16. The filter device of claim 1, further comprising:

a thermally insulative region disposed between said external end of said sensor and said portion of said wall.

17. A water separating fuel filter, comprising:

a housing structure which defines a cavity therein;

a filter medium disposed within said housing structure; and

a water sensor extending through a portion of a wall of said housing structure, said water sensor having an internal end disposed within said cavity and an external end which extends away from said housing structure, said water sensor being configured to prevent said water sensor from being removed from said housing structure in a direction which causes said internal end to pass through said portion of said wall in a direction away from said cavity,

wherein:

said water sensor is prevented from being removed from said housing structure, in an axially downward direction which causes said internal end to pass through said portion of said wall in a direction away from said cavity, by a flange element attached to said water sensor and disposed within said cavity and spaced axially above said portion of said wall.

18. The filter device of claim 17, wherein:

said water sensor is removable from said portion of said wall in a direction into said cavity.

19. The filter device of claim 17, wherein:

said portion of said wall is proximate a bottom of said housing structure when said filter is operative.

20. The filter device of claim 17, wherein:

said water sensor comprises an electrically conductive core.

21. The filter device of claim 20, wherein:

said electrically conductive core is made of stainless steel.

22. The filter device of claim 21, wherein:

said water sensor comprises an electrically insulative member disposed between said electrically conductive core and said portion of said wall.

23. (canceled)

24. The filter device of claim 17, further comprising:

a boss which is welded to said portion of said wall, said water sensor being threaded into said boss.

25. (canceled)

26. The filter device of claim 17, further comprising:

a thermally insulative region disposed between said external end of said water sensor and said portion of said wall.

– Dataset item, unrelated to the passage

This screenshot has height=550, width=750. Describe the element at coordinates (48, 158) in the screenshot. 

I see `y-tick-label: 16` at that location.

27. A water separating fuel filter device, comprising:

a housing structure which defines a cavity therein;

a filter medium disposed within said housing structure; and

a water detecting sensor extending through a portion of a wall of said housing structure, said water detecting sensor having an internal end disposed within said cavity and an external end which extends away from said housing structure, said water detecting sensor being configured to prevent said water detecting sensor from being removed from said housing structure in a direction which causes said internal end to pass through said portion of said wall in a direction away from said cavity,

wherein:

said water detecting sensor is prevented from being removed from said housing structure, in an axially downward direction which causes said internal end to pass through said portion of said wall in a direction away from said cavity, by a flange element attached to said water detecting sensor and disposed within said cavity and spaced axially above said portion of said wall.

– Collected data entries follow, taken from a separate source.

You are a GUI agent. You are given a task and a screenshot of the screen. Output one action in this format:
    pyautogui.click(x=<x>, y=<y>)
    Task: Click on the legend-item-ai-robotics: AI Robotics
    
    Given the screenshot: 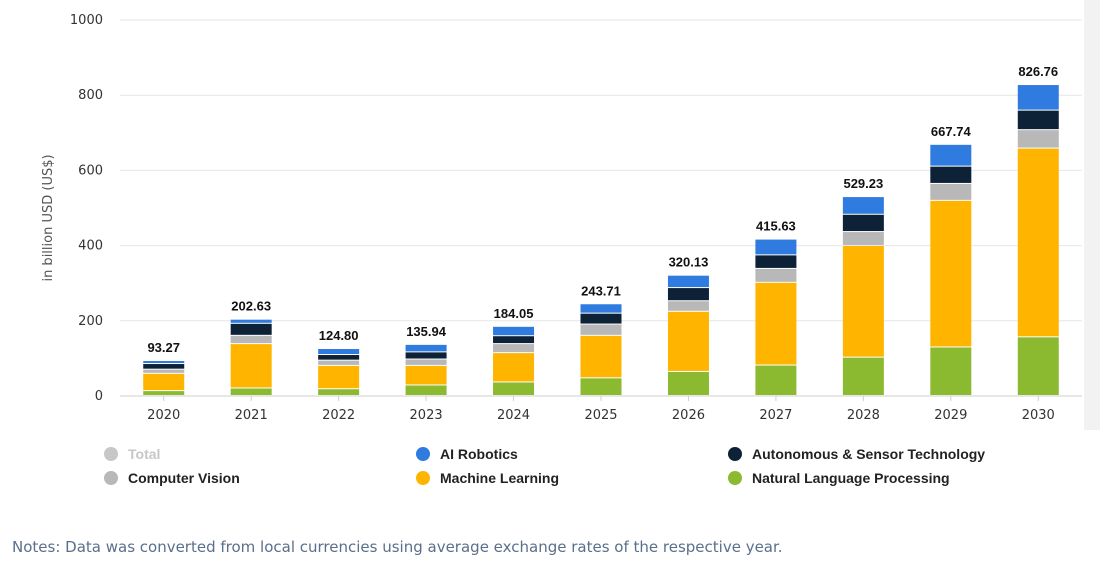 What is the action you would take?
    pyautogui.click(x=467, y=454)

28. The water separating fuel filter device of claim 27, wherein:

said water detecting sensor is removable from said portion of said wall in a direction into said cavity.

29. The water separating fuel filter device of claim 27, wherein:

said water detecting sensor comprises an electrically conductive core.

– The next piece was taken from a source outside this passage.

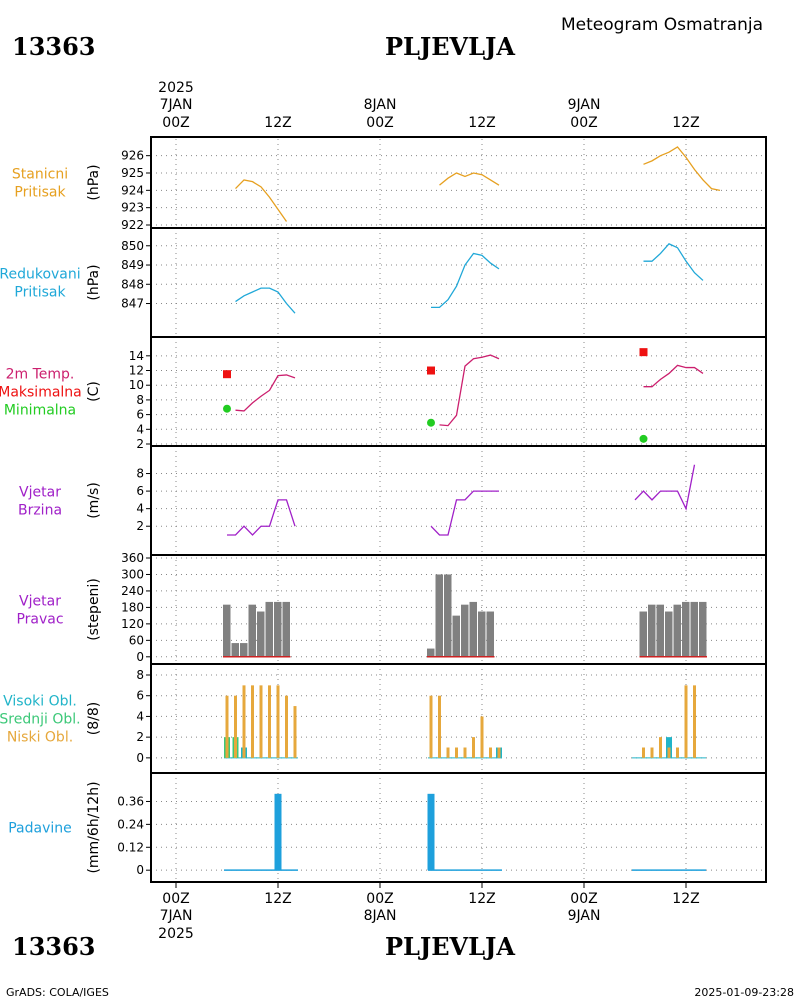 This screenshot has height=1000, width=800. I want to click on station-id-top: 13363, so click(54, 46).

30. The water separating fuel filter device of claim 29, wherein:

said water detecting sensor comprises an electrically insulative member disposed between said electrically conductive core and said portion of said wall.

31. (canceled)

32. The water separating fuel filter device of claim 27, further comprising:

a boss which is welded to said portion of said wall, said water detecting sensor being threaded into said boss.

33. (canceled)

34. The water separating fuel filter device of claim 27, further comprising:

a thermally insulative region disposed between said external end of said water detecting sensor and said portion of said wall.